This type of variability across different population groups (Table 3) illustrates the need to examine locus variability across populations of interest rather than trying to rely solely on a combined population ranking of genetic markers such as shown in Table 2.
Chromosomal Location of the 29 Autosomal STR Loci: With an increase in the number of autosomal STR loci combined in a multiplex assay comes the potential to have loci that are located in close proximity in the human genome on a specific chromosome—and thus not always inherited independently. Without independent genotype assortment, the simple product rule does not accurately estimate genotype and profile frequencies. Perhaps in an ideal world we would only use loci located on separate chromosomes so that we could have full confidence in independent genotypes from autosomal loci. However, with the prior work on specific STR loci and the availability of primer sets in commercial kits, we sometimes have to work in a less than ideal world. As seen in Tables 1 and 4, there are seven pairs among the 29 autosomal STRs that are located on the same arm of a chromosome (i.e., syntenic loci)

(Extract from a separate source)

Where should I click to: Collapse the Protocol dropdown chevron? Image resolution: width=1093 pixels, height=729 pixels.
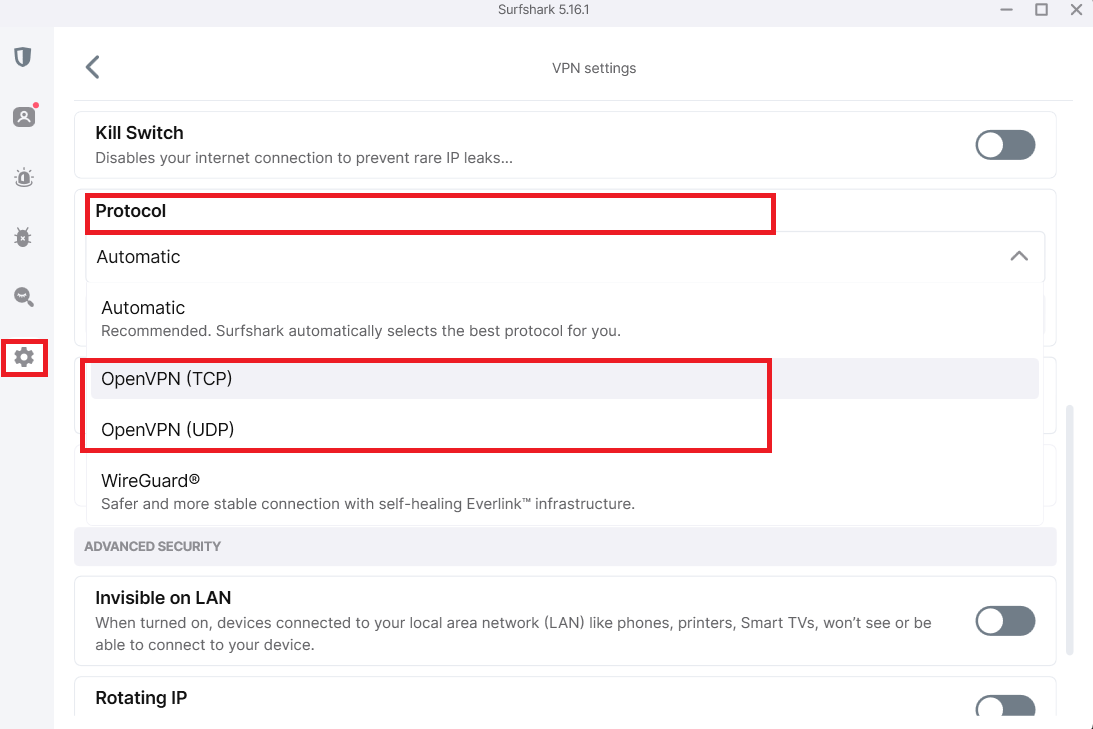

Table 4. Syntenic STR loci (i.e., those markers found on the same arm of various chromosomes) ranked by their physical distance. The physical distance in megabases (Mb) and recombination fraction are from reference 45. As noted by Phillips, the recombination activity between two genetic markers is more important than the physical distance in terms of ensuring independent genotype assortments in multiplex DNA profiles.
Loci that originally were characterized and developed for separate kits have now been combined as core locus expansion has occurred. The first of these locus “conflicts” was the adoption of D12S391 during the 2009 ESS expansion. D12S391 is located just over 6 million nucleotides away from vWA on the short arm of human chromosome 12 (Table 4). The classical assumption is that markers should be at least 50 megabases (Mb) apart to ensure recombination between the loci (i.e., effective shuffling of the genome deck of cards with each generation). However, recombination rates are not fixed across the human genome, and recombination hotspots have been discovered
. Several studies have shown that the D12S391-vWA loci are in linkage disequilibrium and genotype frequencies can be multiplied because there is no strong association between the loci when examining unrelated individuals
. However, when examining closely related individuals it can be safer to work with linked D12S391-vWA haplotype frequencies rather than multiplying the individual genotype frequencies
Table 4 provides more detail regarding the seven pairs of syntenic STR loci. Some of these syntenic loci have been used extensively without any known adverse effects, such as D5S818 and CSF1PO, which are 26Mb apart on the long arm of chromosome 5. Both D5S818 and CSF1PO are required for the current CODIS 13 core. Likewise, D21S11 and Penta D, which are separated by 24Mb on the long arm of chromosome 21, are part of the PowerPlex® 16 System. TPOX and D2S441, which are on the short arm of chromosome 2, are part of the expanded U.S. loci but separated by more than 50Mb (Table 4). FESFPS and Penta E are both part of the PowerPlex® CS7 System, and FESFPS-Penta E haplotypes have been studied to aid kinship analysis
. Currently, there are no STR kits that utilize SE33 and D6S1043 or F13B and D1S1656 in the same multiplex assay.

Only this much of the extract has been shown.